Dossier : IMM‑1837‑18

Référence : 2022 CF 1127

[TRADUCTION FRANÇAISE]

Ottawa (Ontario), le 27 juillet 2022

En présence de madame la juge Elliott

ENTRE :

KHODEZA BAGUM

LAMIA TASNIM ANANNA

ISHFAK BIN KHIOUM

demandeurs

et

LE MINISTRE DE LA CITOYENNETÉ ET

DE L’IMMIGRATION

défendeur

JUGEMENT ET MOTIFS

I. Aperçu

[1] Les demandeurs, Khodeza Bagum (la demanderesse principale ou DP) et ses deux enfants mineurs (les demandeurs mineurs ou DM) sont des citoyens du Bangladesh ayant sollicité le contrôle judiciaire d’une décision datée du 20 mars 2018 par laquelle la Section de la protection des réfugiés (la SPR) a rejeté leurs demandes d’asile (la décision).

[2] Leur demande d’asile est fondée essentiellement sur l’affiliation et les activités politiques du mari de la demanderesse principale, Johirul Khioum (JK), et sur les persécutions qu’ils ont subies de la part de la Ligue Awami (la Ligue) après que celle‑ci a été portée au pouvoir au Bangladesh.

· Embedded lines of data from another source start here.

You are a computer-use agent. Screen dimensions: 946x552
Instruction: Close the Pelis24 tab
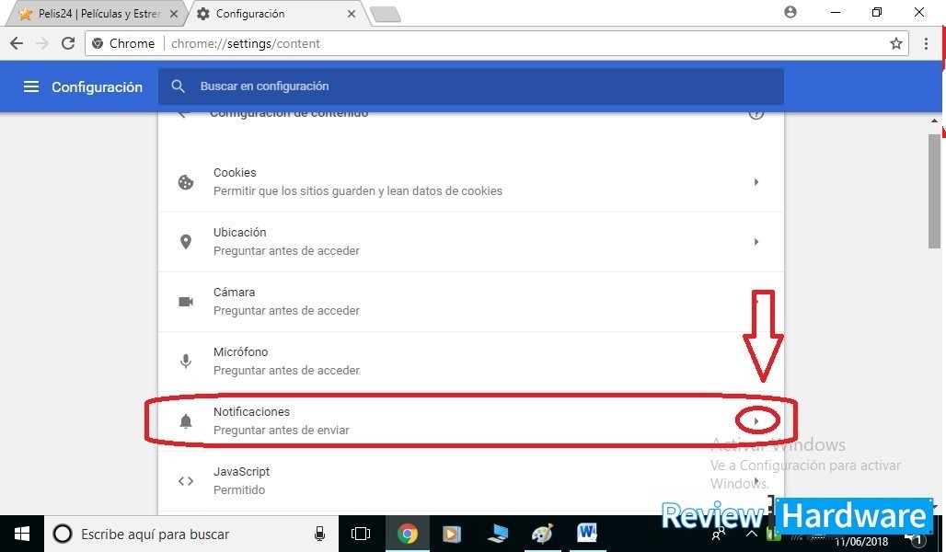pos(174,14)
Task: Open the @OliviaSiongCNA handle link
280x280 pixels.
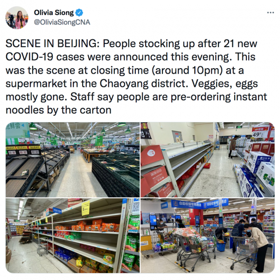Action: pyautogui.click(x=62, y=22)
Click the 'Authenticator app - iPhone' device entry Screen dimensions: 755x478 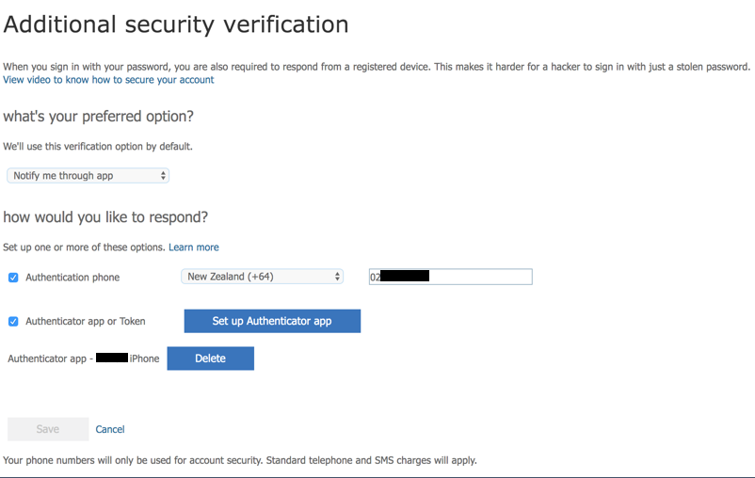(x=83, y=359)
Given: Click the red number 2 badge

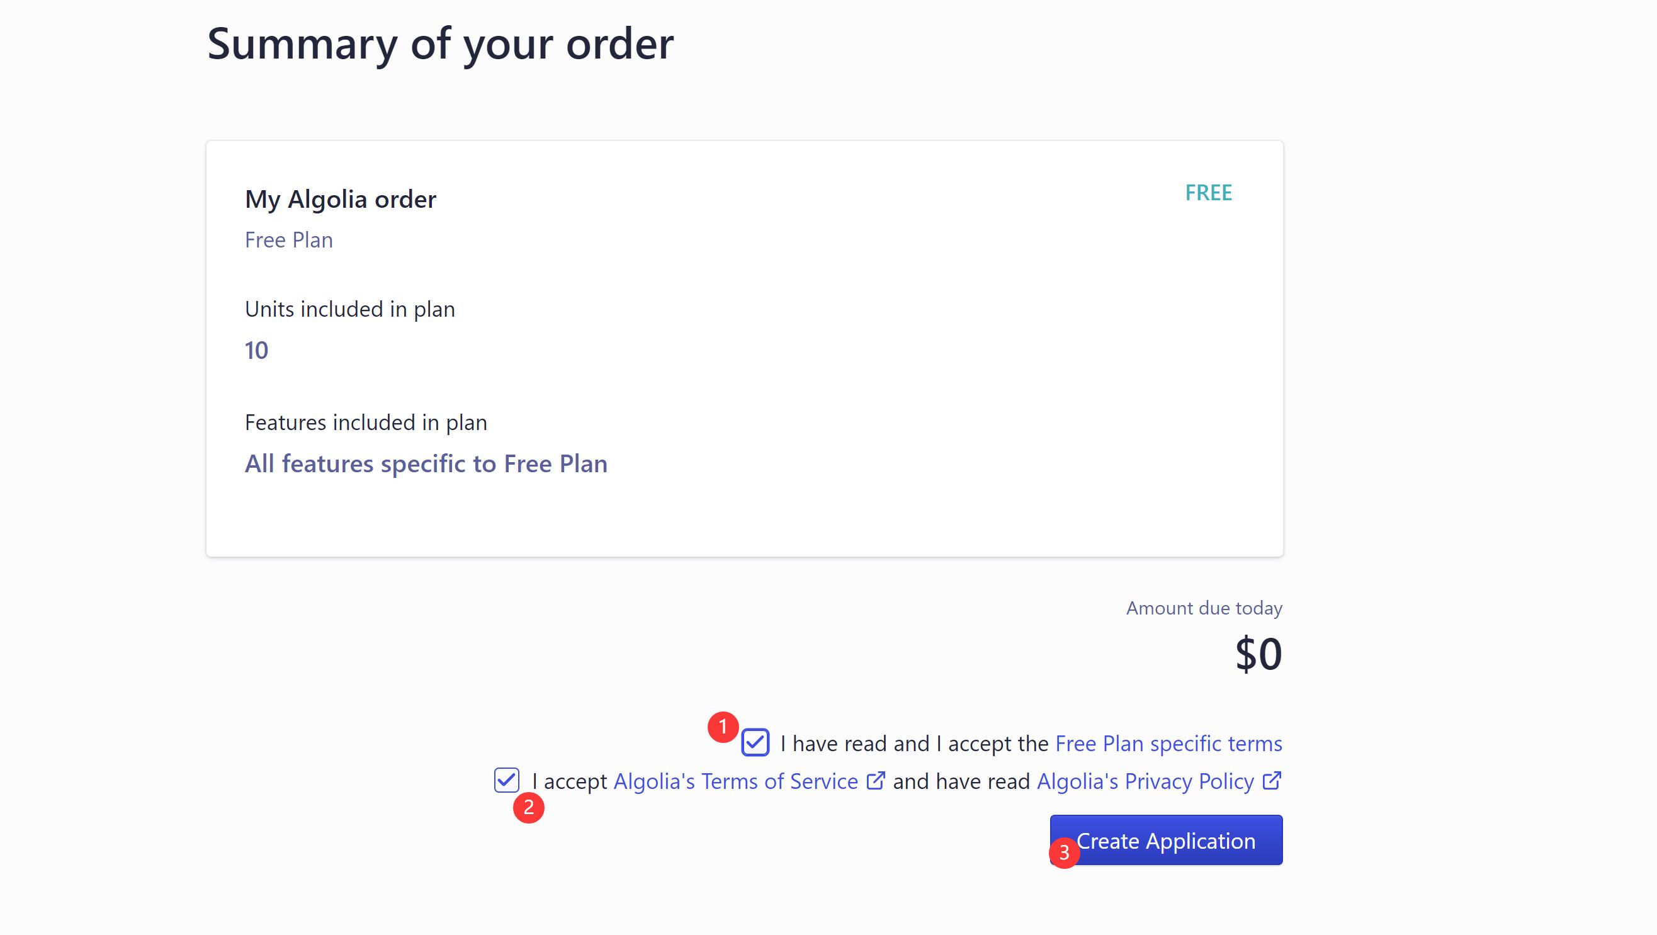Looking at the screenshot, I should pos(528,807).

[3] Pour les motifs qui suivent, la présente demande de contrôle judiciaire est accueillie, car la SPR n’a pas tenu compte de l’ensemble de la preuve avant de tirer une conclusion quant à la crédibilité des demandes d’asile de la demanderesse principale et des demandeurs mineurs.

II. Contexte factuel

[4] JK, la demanderesse principale et les demandeurs mineurs sont entrés au Canada le 7 janvier 2016 depuis les États‑Unis à titre de demandeurs visés par une exception à l’Entente sur les tiers pays sûrs. JK était le demandeur principal dans le cadre de la demande d’asile présentée par la famille. L’exposé circonstancié contenu dans le formulaire Fondement de la demande (le FDA) original présenté pour chacun des quatre demandeurs d’asile était constitué d’un récit détaillé préparé par JK décrivant son engagement au sein du Parti nationaliste du Bangladesh (le PNB).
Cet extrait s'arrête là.